Facing up to the Candy Crush Addiction

I would have loved to title this post “Beating the Candy Crush Addiction”, but that would be a lie. Facing up to it is much more realistic, managing it is a skill that is getting there but it is real and it has been a problem.

I have always known I have an addictive personality. My desire to always be in control of myself physically and emotionally probably meant I was unlikely to be drawn to some things like smoking, drinking or drugs. However, I have also always been thankful I never liked them much and so the attraction was not there.

However I know I struggle with what some might term ‘less obviously damaging’ addictions. My body and mind stay healthy - but boy can I waste time! I can play iPhone games for hours, I can read fiction for hours, I can get obsessed by home projects for hours and I can look at Facebook multiple times a day.

Realising this tendency and being willing to acknowledge it has taken years. But it’s probably taken having children that are at an age to notice what I do that has really made me pay attention.

When they would walk out and check what level I was up to on Candy Crush or my progress on Plants vs. Zombies, or wonder why I was spending hours of the weekend sanding windows, I had to analyse my own behaviour and what I was modelling.
  • Do I want my children to learn self-control? Yes
  • Do I want my children to know when to stop? Yes
  • Do I want my children to know they are more important than a game? Yes
  • Do I want my children to think that as a stay-at-home mum I had endless time that I wasted? No
  • Do I want my children to learn that leisure activities and hobbies are fine, but in moderation and generally only when essential things are completed? Yes
  • Do I often feel that I should spend more time with my kids playing games and reading books, but don’t? Yes
This issue has been drifting around for me for ages. I have managed it with reading only in holidays, downloading certain games only on holidays and I shut down Facebook for 9 months. But it really came to a head with Candy Crush this year. (For those who don’t know what it is, be thankful, but it’s an app that you move things around to get groups of three and need to solve challenges in doing so. When described like that, one wonders what the attraction is!)

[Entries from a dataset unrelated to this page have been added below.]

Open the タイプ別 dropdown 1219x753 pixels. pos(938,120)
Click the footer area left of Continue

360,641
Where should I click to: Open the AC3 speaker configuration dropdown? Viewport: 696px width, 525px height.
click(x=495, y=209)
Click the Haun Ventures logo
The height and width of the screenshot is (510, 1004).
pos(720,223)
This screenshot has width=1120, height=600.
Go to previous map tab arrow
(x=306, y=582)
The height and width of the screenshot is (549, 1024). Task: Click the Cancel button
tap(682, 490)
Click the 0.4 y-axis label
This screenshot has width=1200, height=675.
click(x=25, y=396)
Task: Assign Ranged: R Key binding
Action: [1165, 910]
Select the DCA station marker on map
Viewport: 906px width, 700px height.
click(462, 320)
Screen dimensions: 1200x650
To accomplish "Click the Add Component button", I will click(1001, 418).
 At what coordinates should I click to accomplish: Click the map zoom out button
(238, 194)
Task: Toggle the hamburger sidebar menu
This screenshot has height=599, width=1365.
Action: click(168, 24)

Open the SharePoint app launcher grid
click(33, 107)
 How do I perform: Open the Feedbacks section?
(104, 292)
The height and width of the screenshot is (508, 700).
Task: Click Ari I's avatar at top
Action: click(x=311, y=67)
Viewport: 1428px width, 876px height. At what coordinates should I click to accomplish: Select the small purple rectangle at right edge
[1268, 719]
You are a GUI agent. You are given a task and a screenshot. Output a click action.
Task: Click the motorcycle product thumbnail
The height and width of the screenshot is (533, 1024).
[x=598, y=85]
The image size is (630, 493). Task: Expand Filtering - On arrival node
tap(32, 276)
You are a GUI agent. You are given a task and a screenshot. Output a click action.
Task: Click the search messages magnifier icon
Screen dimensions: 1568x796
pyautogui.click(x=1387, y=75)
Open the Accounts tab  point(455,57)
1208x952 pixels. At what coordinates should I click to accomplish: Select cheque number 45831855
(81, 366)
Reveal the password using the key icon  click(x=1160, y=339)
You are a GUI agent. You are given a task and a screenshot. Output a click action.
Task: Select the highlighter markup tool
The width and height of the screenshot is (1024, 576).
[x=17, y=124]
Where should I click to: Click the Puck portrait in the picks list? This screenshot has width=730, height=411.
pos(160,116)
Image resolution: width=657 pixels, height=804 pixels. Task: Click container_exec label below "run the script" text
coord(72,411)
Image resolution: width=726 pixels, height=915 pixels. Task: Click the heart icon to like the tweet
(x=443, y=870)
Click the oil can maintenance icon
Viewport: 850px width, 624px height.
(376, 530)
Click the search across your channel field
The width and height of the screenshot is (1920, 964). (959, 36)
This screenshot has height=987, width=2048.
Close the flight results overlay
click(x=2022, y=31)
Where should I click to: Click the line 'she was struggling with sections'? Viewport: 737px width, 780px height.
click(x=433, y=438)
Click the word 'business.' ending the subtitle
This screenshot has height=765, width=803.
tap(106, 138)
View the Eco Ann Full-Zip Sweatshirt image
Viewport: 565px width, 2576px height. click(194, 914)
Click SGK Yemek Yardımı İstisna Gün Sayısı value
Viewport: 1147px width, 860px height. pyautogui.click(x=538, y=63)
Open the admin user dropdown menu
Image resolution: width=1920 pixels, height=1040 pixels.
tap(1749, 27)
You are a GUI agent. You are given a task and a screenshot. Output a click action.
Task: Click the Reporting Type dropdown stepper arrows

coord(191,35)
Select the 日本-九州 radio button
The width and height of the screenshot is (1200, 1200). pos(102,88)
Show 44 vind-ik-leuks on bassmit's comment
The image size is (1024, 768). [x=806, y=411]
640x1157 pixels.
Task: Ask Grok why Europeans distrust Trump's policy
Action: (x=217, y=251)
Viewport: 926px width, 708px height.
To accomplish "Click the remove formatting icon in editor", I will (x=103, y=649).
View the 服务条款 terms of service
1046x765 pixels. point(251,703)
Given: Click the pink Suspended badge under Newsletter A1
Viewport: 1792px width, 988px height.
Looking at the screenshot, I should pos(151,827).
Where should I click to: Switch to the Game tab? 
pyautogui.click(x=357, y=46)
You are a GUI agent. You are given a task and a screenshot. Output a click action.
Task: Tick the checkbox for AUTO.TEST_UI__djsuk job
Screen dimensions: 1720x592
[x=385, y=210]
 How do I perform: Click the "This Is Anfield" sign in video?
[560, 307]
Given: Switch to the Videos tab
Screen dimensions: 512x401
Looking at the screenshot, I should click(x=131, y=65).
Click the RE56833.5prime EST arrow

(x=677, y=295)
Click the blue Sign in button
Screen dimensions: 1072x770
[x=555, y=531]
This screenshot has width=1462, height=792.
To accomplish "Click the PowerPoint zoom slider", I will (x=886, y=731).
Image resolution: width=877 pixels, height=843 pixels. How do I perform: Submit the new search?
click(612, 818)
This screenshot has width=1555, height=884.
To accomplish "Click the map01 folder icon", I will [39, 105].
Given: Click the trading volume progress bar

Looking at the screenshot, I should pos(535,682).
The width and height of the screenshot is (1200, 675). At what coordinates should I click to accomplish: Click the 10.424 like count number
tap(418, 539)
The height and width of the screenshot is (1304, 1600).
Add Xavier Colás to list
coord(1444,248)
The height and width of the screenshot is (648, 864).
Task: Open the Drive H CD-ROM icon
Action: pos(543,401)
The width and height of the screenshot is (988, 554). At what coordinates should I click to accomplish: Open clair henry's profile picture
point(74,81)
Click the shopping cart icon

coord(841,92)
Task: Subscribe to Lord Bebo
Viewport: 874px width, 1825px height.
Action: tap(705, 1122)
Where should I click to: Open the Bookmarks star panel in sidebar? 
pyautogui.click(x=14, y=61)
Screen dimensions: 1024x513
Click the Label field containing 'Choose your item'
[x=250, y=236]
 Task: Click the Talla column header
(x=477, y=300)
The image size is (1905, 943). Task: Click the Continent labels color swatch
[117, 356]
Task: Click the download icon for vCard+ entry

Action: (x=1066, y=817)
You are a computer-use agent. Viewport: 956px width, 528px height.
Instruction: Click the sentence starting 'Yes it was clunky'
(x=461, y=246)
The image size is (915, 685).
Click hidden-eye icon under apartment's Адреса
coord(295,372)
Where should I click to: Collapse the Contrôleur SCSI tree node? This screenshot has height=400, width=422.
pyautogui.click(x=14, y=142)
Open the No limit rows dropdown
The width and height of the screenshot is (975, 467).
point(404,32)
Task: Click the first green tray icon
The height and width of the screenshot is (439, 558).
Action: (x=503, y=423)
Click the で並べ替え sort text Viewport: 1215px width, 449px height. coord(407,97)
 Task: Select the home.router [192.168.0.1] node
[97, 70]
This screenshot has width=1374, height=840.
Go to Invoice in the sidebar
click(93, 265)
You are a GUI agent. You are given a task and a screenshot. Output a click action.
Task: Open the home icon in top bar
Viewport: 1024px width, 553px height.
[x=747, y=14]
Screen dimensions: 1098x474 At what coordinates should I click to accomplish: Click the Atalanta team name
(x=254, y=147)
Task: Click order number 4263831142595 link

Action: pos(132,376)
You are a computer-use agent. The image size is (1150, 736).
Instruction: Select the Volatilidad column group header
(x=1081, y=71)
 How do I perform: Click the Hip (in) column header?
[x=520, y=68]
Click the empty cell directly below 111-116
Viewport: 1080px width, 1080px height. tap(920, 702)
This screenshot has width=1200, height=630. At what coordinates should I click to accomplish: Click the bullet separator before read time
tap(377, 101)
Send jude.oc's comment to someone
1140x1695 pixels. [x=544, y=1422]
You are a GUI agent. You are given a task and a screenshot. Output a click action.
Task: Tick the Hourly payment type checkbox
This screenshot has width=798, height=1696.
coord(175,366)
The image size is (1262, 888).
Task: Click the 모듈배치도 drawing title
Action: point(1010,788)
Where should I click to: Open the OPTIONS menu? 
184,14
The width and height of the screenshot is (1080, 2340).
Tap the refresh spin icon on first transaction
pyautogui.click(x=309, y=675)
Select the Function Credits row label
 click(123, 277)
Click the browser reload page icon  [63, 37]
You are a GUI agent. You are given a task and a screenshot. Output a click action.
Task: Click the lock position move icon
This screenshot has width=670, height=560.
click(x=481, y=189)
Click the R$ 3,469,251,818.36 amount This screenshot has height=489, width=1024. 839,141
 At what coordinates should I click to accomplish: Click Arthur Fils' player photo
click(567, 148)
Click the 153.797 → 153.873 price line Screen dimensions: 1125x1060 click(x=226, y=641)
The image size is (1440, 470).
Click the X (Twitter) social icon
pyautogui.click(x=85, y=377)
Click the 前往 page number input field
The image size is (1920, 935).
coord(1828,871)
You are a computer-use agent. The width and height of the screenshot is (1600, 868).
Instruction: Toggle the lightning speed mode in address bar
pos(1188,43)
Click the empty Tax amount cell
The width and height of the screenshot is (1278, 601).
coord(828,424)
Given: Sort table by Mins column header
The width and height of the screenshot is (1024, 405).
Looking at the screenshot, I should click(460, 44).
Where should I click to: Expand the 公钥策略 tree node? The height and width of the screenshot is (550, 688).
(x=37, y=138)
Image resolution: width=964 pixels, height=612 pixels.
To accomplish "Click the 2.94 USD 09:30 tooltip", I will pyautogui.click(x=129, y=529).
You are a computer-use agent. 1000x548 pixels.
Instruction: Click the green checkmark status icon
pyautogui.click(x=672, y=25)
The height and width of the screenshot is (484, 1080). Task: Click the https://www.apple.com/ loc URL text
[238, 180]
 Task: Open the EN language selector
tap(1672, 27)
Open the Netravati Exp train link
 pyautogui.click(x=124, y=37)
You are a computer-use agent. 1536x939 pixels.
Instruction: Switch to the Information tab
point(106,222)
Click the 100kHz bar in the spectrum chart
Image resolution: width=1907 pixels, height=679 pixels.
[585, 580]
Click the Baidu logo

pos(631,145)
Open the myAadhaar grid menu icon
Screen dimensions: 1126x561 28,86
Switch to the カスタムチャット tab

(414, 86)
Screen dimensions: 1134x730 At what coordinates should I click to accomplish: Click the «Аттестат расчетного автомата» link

I listened to an ABC conversation on gambling, and the speaker had written a book on casinos and gambling and how they destroy lives. The interviewer asked if she had ever had a gambling problem. She said, no, but while writing the book she developed an addiction to Candy Crush and started to realise the attraction of gambling and poker machines. It is called something like “Positive Feedback Reinforcement” where nice colours and flashing symbols make you feel good. It rang very true for me.

So cue decision time. First was acknowledging it was a problem, this took much longer than it should have. Second was deleting it off most devices. Third was telling the kids what I had done and why (& my husband and some friends).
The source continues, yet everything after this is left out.